Ambar ngecek lagi aplikasi Kwikku, hatinya berdegup, ia membuka halaman autor, menunggu seperkian detik untuk terbuka, dan zonk, bab ketiga cerpennya belum dikurasi. Meski sejak sore ia telah diberitahu bahwa karyanya sudah mendapatkan kurator. Membuatnya semakin dongkol.
Gadis 16 tahun yang duduk di akhir bangku SMA itu uring-uringan. Sudah lima hari karyanya belum juga dikurasi, bagi Ambar karya yang sudah diverifikasi adalah cerminan nyata penulis matang.
"Karya lo engga pernah dikurasi, sama aja ada yang cacat sama tulisan lo, dan itu tanda penulis belum matang."
Pemikiran Ambar yang salah besar karena banyak juga sebetulnya penulis yang karyanya diloloskan meski menggunakan AI, bukan salah kuratornya, tapi alat canggih tersebut yang kadang berubah jadi kecerdasan tolol, terbolak balik saat menerawang, akibatnya banyak penulis ori justru tidak lolos.
Ambar terus menerus menunggu dan menunggu, gadis peranakan Tionghoa Jawa Sunda dengan mata sayu tersebut memelototi hapenya dan secara berulang ulang keluar masuk halaman autor.
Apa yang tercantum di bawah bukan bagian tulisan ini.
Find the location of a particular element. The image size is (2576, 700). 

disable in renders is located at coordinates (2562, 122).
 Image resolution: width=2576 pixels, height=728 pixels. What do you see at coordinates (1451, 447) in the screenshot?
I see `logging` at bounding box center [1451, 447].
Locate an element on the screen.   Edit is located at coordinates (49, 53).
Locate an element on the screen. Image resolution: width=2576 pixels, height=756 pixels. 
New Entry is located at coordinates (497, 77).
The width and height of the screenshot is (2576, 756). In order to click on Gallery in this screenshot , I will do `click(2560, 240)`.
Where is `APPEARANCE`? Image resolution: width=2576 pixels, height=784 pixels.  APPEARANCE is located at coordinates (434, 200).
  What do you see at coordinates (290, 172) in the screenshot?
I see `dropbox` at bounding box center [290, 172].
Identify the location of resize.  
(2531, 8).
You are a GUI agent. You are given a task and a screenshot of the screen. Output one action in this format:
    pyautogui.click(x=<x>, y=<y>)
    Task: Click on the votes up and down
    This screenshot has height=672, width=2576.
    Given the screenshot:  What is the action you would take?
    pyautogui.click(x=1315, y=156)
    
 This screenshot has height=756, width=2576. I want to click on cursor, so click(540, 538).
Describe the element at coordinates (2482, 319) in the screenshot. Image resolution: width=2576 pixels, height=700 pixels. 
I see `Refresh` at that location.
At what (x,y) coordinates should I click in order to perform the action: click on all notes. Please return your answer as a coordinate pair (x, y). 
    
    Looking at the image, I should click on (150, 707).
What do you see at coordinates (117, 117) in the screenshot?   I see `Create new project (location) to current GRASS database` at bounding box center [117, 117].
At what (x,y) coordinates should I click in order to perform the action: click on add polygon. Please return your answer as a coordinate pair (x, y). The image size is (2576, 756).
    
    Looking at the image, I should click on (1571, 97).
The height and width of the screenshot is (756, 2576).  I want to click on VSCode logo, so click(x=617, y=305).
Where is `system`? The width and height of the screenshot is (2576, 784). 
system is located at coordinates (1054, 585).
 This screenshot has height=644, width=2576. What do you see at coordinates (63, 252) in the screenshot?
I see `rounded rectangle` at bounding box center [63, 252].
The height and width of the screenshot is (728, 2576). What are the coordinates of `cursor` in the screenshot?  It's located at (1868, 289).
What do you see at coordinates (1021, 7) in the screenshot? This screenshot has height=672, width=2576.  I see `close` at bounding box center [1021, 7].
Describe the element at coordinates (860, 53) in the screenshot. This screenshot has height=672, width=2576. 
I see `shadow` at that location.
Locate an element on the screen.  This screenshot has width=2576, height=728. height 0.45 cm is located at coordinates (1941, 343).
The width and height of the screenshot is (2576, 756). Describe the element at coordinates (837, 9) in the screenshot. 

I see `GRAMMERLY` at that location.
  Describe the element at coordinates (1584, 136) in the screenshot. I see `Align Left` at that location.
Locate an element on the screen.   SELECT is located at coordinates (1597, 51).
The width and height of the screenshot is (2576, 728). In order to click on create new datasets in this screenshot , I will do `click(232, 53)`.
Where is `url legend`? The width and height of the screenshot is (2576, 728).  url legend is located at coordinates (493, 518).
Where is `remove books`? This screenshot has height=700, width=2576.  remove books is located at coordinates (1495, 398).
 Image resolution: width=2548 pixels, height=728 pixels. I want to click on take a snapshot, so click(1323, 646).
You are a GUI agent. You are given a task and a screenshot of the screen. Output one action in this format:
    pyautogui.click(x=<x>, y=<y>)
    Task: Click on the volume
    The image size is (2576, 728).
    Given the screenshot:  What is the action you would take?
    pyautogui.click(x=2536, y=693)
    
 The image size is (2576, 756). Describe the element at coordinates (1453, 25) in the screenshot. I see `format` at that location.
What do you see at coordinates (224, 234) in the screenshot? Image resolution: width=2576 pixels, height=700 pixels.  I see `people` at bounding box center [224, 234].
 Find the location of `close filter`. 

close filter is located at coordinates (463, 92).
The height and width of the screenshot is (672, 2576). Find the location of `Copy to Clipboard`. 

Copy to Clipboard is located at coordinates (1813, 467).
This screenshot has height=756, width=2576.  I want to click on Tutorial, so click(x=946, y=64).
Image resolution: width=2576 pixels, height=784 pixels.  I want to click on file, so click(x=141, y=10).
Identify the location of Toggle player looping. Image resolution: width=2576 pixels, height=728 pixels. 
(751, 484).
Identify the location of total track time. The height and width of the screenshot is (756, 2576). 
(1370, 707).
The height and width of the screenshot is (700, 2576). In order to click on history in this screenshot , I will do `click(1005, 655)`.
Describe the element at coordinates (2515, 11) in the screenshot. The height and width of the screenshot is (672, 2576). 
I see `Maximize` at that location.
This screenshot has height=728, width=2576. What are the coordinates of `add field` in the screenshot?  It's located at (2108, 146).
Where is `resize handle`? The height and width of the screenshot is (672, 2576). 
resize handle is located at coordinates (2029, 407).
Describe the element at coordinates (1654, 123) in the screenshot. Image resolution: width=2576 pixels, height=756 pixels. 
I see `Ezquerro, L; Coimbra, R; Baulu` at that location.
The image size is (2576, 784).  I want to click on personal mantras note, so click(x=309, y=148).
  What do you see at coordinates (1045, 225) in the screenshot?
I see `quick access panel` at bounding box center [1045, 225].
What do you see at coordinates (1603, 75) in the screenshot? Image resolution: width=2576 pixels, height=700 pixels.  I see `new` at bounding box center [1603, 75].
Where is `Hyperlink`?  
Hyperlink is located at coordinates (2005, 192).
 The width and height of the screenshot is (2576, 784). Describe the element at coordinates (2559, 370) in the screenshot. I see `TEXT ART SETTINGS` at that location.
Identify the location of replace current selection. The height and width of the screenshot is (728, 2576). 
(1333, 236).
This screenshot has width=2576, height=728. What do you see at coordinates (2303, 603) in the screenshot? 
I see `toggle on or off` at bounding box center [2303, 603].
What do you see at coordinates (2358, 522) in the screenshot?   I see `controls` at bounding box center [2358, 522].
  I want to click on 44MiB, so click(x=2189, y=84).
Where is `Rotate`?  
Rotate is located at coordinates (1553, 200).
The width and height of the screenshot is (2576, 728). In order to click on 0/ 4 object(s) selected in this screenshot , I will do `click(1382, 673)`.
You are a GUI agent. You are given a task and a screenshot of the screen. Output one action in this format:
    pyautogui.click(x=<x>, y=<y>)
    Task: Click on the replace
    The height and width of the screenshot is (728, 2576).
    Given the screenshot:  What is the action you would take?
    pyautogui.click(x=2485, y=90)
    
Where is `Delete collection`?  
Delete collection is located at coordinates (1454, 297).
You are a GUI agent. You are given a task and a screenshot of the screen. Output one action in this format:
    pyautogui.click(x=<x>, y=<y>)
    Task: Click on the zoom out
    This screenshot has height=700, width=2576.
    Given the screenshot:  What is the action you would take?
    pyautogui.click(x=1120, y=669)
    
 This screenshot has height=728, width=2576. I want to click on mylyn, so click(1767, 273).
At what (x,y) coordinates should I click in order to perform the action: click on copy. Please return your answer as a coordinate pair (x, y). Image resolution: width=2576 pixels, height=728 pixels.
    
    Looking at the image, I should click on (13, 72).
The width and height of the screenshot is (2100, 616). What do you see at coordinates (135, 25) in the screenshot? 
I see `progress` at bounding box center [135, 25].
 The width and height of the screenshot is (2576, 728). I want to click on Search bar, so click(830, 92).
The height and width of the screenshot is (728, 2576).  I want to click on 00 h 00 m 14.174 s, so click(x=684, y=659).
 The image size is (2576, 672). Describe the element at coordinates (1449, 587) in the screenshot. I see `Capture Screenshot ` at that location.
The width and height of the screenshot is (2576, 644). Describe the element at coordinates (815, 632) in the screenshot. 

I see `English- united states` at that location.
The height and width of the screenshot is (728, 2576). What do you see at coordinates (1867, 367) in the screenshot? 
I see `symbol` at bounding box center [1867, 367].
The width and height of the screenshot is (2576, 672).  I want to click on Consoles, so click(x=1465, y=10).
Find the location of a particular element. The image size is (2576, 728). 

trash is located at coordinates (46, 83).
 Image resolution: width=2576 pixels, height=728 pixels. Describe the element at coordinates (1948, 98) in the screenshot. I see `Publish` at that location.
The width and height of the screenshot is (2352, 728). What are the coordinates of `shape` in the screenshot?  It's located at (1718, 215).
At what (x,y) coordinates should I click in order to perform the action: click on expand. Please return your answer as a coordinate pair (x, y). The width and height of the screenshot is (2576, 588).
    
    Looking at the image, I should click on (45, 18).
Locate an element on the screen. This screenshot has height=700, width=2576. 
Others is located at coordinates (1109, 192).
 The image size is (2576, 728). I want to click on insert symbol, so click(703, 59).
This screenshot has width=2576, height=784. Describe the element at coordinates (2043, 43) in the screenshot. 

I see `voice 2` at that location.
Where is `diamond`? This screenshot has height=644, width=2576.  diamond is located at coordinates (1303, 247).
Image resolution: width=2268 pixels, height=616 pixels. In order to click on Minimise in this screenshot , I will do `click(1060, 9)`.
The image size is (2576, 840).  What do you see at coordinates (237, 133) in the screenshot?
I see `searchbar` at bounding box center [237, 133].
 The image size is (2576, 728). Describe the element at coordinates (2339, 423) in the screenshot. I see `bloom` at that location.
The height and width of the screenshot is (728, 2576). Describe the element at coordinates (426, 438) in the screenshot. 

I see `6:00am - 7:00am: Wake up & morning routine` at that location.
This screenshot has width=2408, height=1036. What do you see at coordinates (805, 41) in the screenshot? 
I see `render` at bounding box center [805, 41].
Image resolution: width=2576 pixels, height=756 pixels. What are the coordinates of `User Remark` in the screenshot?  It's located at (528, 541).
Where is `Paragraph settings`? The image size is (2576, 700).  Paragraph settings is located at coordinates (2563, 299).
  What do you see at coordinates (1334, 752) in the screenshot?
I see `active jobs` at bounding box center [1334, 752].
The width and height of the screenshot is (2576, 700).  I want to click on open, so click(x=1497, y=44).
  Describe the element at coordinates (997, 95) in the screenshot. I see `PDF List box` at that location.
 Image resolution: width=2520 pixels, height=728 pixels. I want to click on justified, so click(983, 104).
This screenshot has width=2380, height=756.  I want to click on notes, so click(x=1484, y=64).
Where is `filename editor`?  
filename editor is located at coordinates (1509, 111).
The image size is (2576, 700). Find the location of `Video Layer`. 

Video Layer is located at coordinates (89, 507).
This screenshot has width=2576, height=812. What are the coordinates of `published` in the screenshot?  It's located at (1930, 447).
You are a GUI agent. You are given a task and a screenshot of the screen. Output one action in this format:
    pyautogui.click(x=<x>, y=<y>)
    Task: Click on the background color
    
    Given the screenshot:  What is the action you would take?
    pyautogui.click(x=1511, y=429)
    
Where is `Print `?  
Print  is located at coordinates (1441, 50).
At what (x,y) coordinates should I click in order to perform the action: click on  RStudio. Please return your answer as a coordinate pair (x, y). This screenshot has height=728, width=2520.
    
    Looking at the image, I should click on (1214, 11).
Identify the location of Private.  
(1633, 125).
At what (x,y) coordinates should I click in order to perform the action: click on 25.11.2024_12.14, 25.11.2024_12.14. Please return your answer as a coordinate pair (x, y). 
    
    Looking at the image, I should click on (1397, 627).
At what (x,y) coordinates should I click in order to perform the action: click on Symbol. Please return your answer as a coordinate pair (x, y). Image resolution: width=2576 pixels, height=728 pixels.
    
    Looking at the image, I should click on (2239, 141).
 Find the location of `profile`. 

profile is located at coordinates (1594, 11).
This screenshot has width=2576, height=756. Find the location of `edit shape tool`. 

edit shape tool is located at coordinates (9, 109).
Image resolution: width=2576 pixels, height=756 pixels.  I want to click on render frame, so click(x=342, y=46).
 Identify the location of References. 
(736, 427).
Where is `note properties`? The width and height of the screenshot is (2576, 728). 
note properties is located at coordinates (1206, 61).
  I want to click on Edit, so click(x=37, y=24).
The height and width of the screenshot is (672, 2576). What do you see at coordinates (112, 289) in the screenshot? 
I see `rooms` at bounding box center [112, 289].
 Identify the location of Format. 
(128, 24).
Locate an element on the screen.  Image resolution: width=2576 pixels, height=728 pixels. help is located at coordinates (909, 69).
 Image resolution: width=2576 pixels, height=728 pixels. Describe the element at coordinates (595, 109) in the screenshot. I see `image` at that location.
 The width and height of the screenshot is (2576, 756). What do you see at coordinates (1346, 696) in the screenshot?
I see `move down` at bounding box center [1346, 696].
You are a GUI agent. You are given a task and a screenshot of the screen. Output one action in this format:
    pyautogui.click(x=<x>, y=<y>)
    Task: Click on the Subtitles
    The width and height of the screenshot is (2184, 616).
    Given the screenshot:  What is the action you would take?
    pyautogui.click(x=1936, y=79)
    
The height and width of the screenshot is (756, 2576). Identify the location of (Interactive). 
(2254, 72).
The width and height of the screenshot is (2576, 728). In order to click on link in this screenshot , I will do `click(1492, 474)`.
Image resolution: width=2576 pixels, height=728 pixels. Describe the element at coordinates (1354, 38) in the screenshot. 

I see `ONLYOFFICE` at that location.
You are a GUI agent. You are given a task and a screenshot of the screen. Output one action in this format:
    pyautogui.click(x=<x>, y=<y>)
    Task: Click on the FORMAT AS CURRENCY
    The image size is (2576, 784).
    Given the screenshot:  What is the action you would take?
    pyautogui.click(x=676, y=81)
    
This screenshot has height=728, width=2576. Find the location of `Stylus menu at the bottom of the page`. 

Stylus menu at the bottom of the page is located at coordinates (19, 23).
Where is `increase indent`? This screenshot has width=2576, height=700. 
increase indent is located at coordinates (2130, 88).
Akhirnya ada satu notif, tapi gadis kelahiran Klaten tersebut langsung kecewa berat, ternyata itu notifikasi salah satu cerpennya yang disetujui oleh kurator. Ambar sedikit ngedumel, ia merasa karya yang bobotnya lebih tinggi justru kunjung tak disetujui, sebab cerpen yang ia tulis kemarin tersebut baginya hanyalah eksperimen iseng.
Ambar akhirnya ketiduran, hatinya capek pun kesal, ia terlelap, ngorok di kursi karena saking capeknya nunggu. Dirinya yang terbiasa tidak membunyikan notifikasi email karena merasa itu tak penting, terlelap.
Ambar tidak sadar jika sejak tadi ada notifikasi masuk, notifikasi untuk menyetujui salah satu karya milik akun bernama Kasih Setia. Yap, selama ini Ambar memang punya dua akun, satu akun untuk berkarya, satu akun lainnya sebagai kurator, itung itung buat belajar jadi editor profesional kalo jalan jadi penulis terlalu banyak pesaing, pikir Ambar.
Tapi berkali kali pula Ambar lupa kalau dia punya dua akun, berkali pula ia ditegur karena sampai berbulan bulan lupa menunaikan tugasnya sebagai kurator, sedang Kasih Setia sendiri adalah akun yang sekarang sedang digunakan oleh Ambar.